今回は、この「付表」の中から、読みにくいと思われるものを3つ紹介します。
1.「蚊帳」
最初は、「蚊帳の外に置かれる」などと使われる「蚊帳」です。さて、何と読みますか?
正解は「かや」です。「蚊帳」とは、古くは「かちょう」とも読み、「寝室につりさげて蚊を防ぐ、目の細かい網のおおい」のことです。冷房がまだ一般家庭にそれほど普及していなかった昭和の時代、夏の夜に「蚊帳をつる」というのは、ある一定以上の年齢の方であれば、実体験があるのではないでしょうか。なお、冒頭の例文の「蚊帳の外」は、「内情を知らされない立場に置かれる」という意味の慣用句です。「蚊帳」を知らない日本人ばかりの時代になっても、この言葉は生き残るのでしょうか。
2.「固唾」
次は、「固唾をのんで見つめる」などと使う「固唾」です。さて、何と読みますか?もちろん「かたつば」ではありません。

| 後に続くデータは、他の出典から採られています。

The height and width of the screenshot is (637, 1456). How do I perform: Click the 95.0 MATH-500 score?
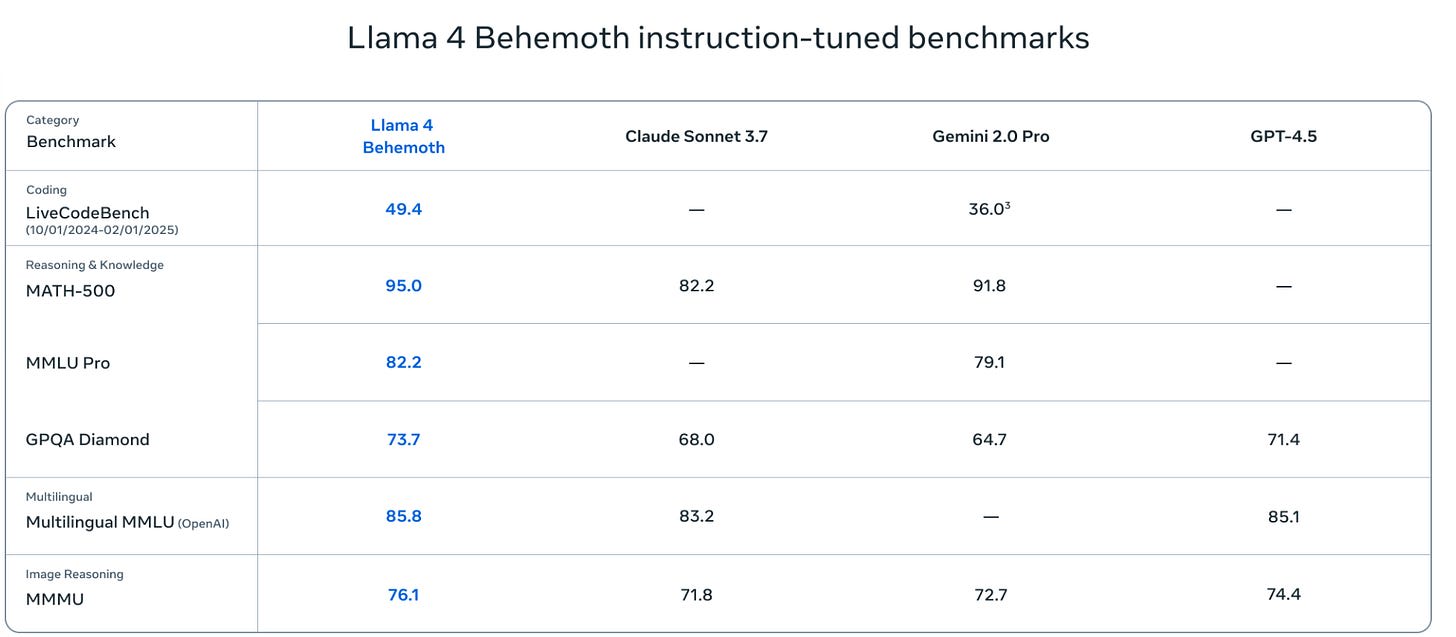tap(403, 286)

正解は「かたず(づ)」でした。ここでの「固」は「緊張して」の意味ですので、「固唾」とは「緊張している時に口の中にたまるつばき」のことですが、「つばき」という語は、「つば」の意味の古語「つ」+動詞「吐く」の名詞形「吐き」から来ていると考えられます。なお、常用漢字の「唾」には、「つば」という訓読みの他に、音読み「ダ」が示されていますが、それにしても難しいのは、「唾」と同じ漢字の構成部分を持つ「垂」「睡」「錘」の音読みがいずれも「スイ」なのに、「唾」だけが「ダ」であることです。「唾液(ダエキ)」という語を知らなければ、読めないかもしれません。
3.「凸凹」
ところで、「人々」や「数々」などに使う「々」を「漢字」だと思っている人はいませんか。「々」は「すぐ前の漢字一字を繰り返す」という「記号(符号)」です(「同の字点」「ノマ」などと呼ばれます)。
その反対に、「凸凹」の「凸」と「凹」を「記号」だと思っていた人がいるのではないでしょうか。どちらも、常用漢字に含まれる漢字です。では、「凸凹な道を歩く」の「凸凹」は、何と読みますか?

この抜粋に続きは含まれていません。